#### Prompt:
Exactly the lines from the one with "[button] (881, 2180)" to the end of the data below should be set down, and no others.
• • • • •
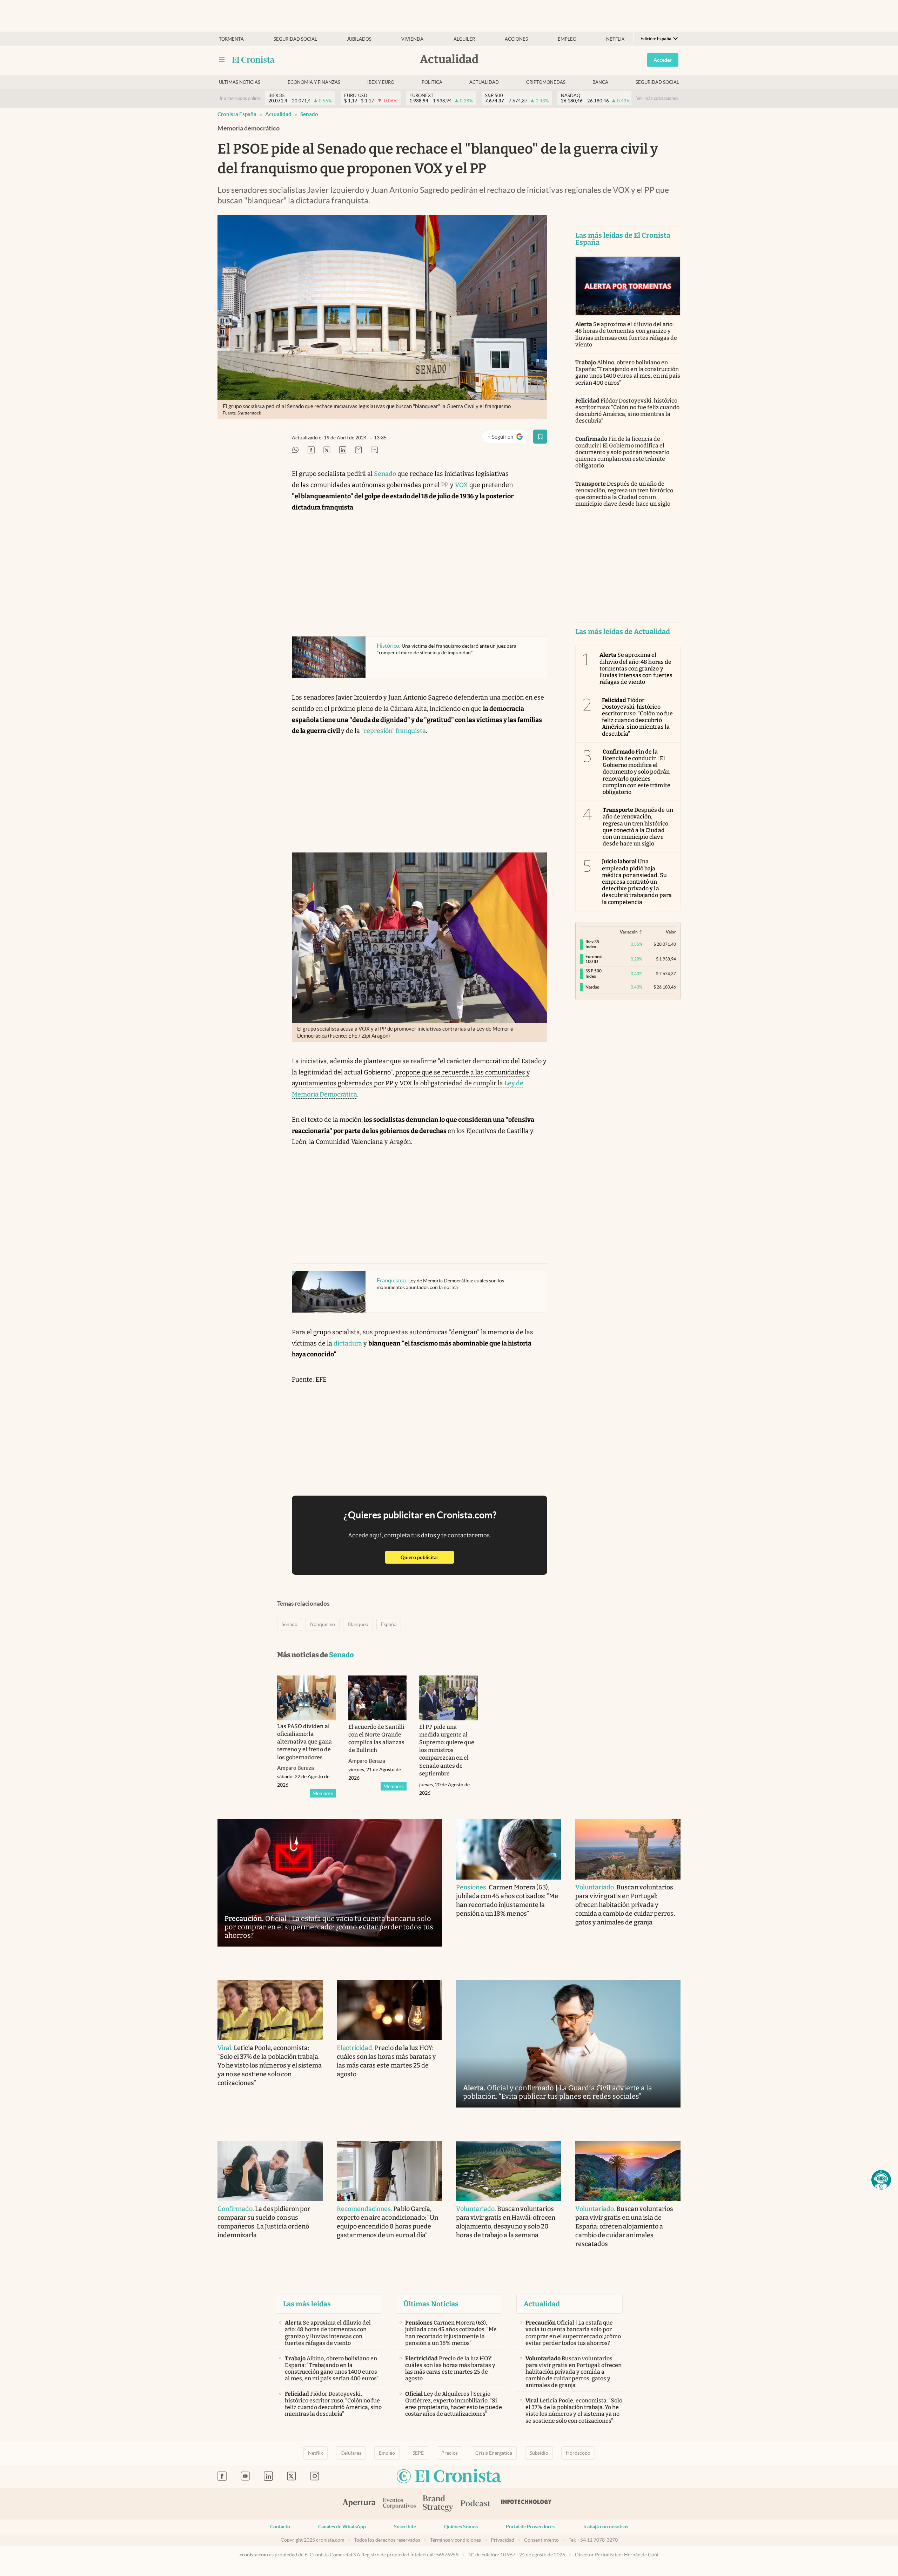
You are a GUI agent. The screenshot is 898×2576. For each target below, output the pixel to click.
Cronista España (236, 114)
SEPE (418, 2453)
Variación (629, 932)
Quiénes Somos (461, 2526)
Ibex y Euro (380, 82)
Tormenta (231, 39)
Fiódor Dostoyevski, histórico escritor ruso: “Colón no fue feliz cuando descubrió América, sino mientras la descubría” (627, 410)
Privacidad (502, 2540)
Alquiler (464, 39)
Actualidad (484, 82)
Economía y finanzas (314, 82)
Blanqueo (358, 1624)
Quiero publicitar (427, 1557)
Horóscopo (578, 2453)
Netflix (615, 39)
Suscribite (405, 2526)
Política (432, 82)
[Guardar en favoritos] (540, 437)
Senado (309, 114)
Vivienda (412, 39)
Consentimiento (541, 2540)
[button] (881, 2180)
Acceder (663, 60)
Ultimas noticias (239, 82)
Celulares (351, 2453)
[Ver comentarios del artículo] (374, 450)
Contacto (280, 2526)
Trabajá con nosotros (605, 2526)
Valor (671, 932)
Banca (600, 82)
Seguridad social (295, 39)
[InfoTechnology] (526, 2504)
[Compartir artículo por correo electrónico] (358, 450)
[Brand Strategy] (438, 2504)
• • • • •
#### Your response:
[button] (881, 2180)
Acceder (663, 60)
Ultimas noticias (239, 82)
Celulares (351, 2453)
[Ver comentarios del artículo] (374, 450)
Contacto (280, 2526)
Trabajá con nosotros (605, 2526)
Valor (671, 932)
Banca (600, 82)
Seguridad social (295, 39)
[InfoTechnology] (526, 2504)
[Compartir artículo por correo electrónico] (358, 450)
[Brand Strategy] (438, 2504)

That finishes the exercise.